▸ What to do: From the records below, find each line with the string "agent" and copy it.

▸ Record extracts:
☆ ☆ ☆ ☆ ☆

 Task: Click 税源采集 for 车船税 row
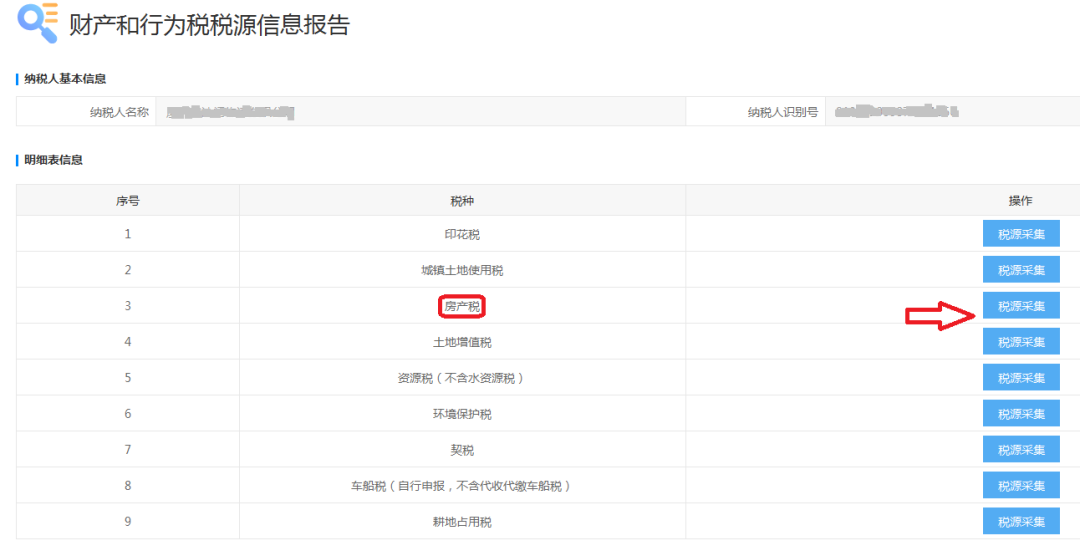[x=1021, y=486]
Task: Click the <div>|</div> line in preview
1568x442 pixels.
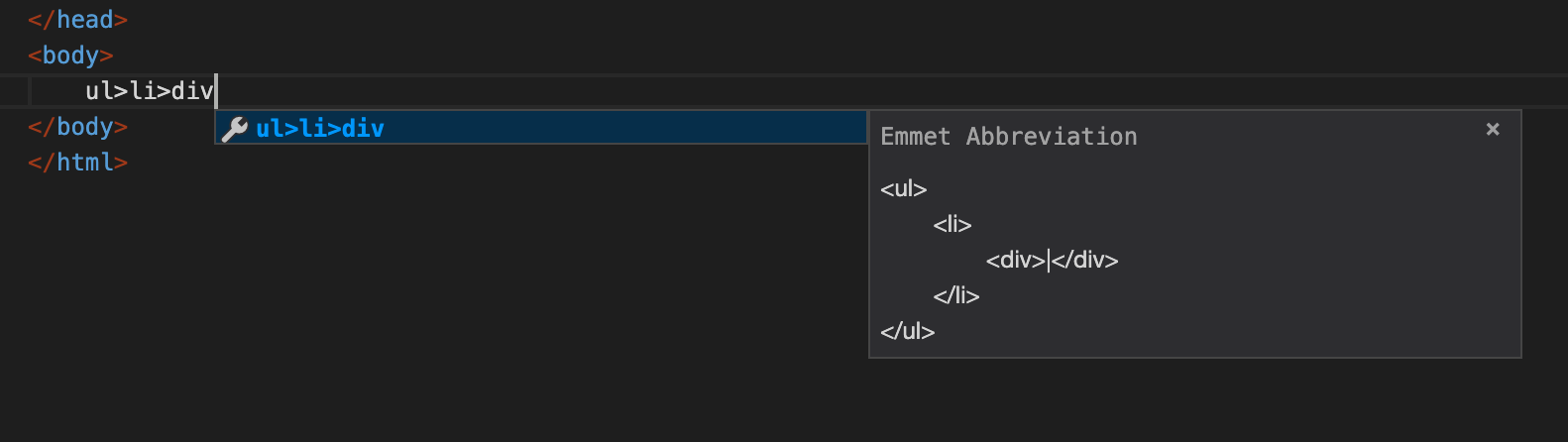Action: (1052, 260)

☆ ☆ ☆ ☆ ☆

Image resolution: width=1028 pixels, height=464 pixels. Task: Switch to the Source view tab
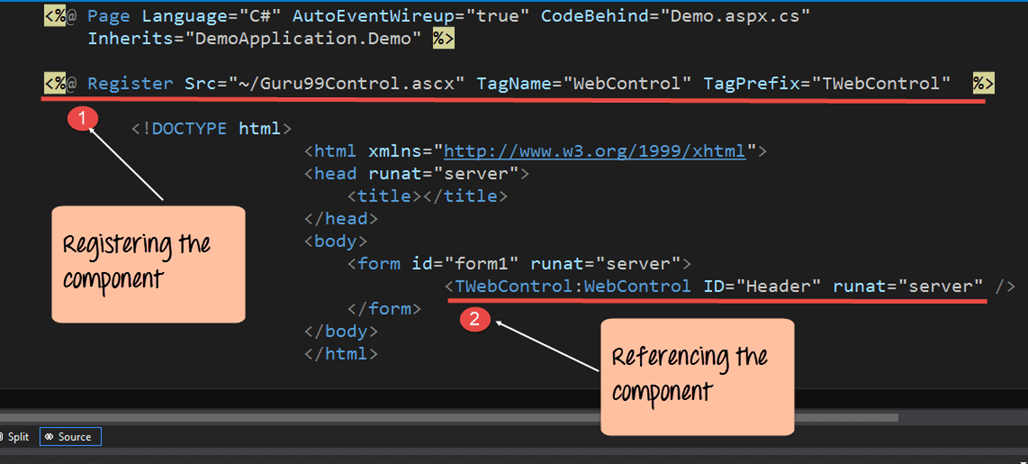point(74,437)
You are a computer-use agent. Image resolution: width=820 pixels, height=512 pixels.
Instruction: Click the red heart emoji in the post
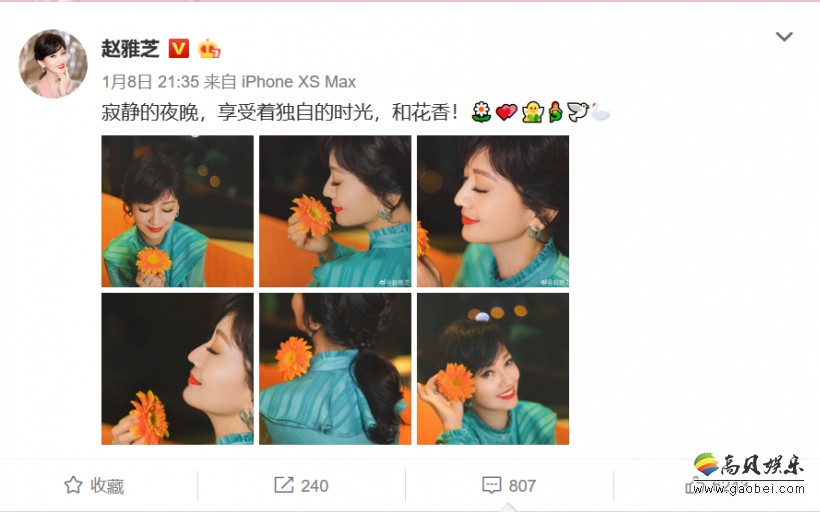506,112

☆ ☆ ☆ ☆ ☆

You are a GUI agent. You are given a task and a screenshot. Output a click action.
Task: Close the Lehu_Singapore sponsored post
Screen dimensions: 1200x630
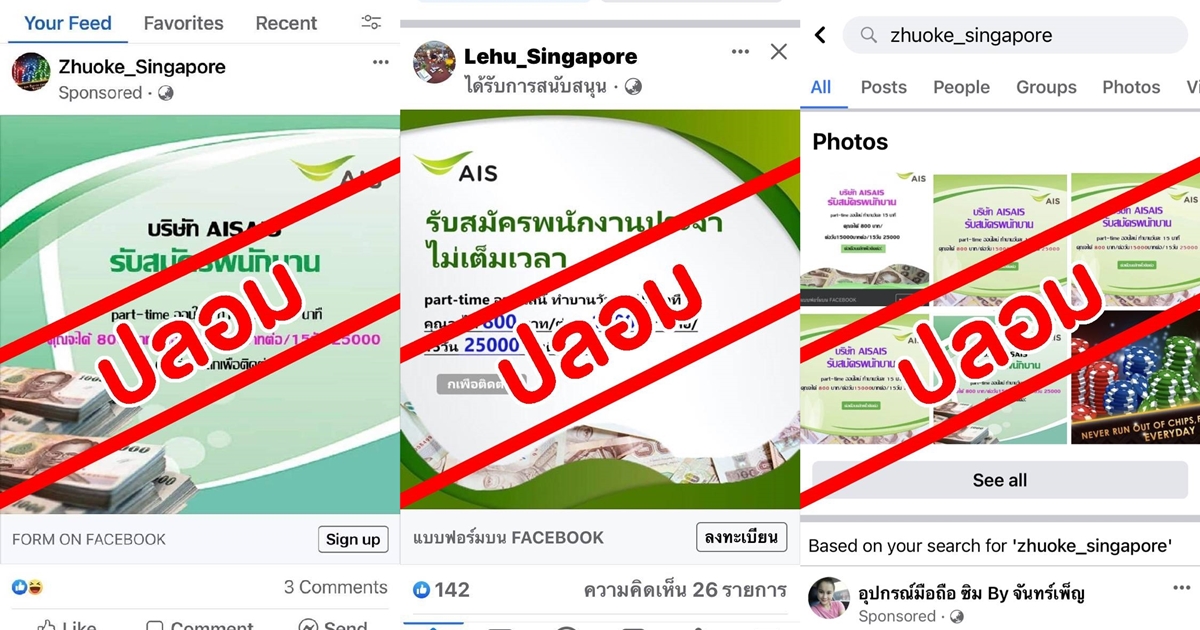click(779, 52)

☆ ☆ ☆ ☆ ☆

▸ Response to the task:
You are a computer-use agent. Image resolution: width=820 pixels, height=512 pixels.
You are a GUI agent. You are given a task and a screenshot. Output a click action.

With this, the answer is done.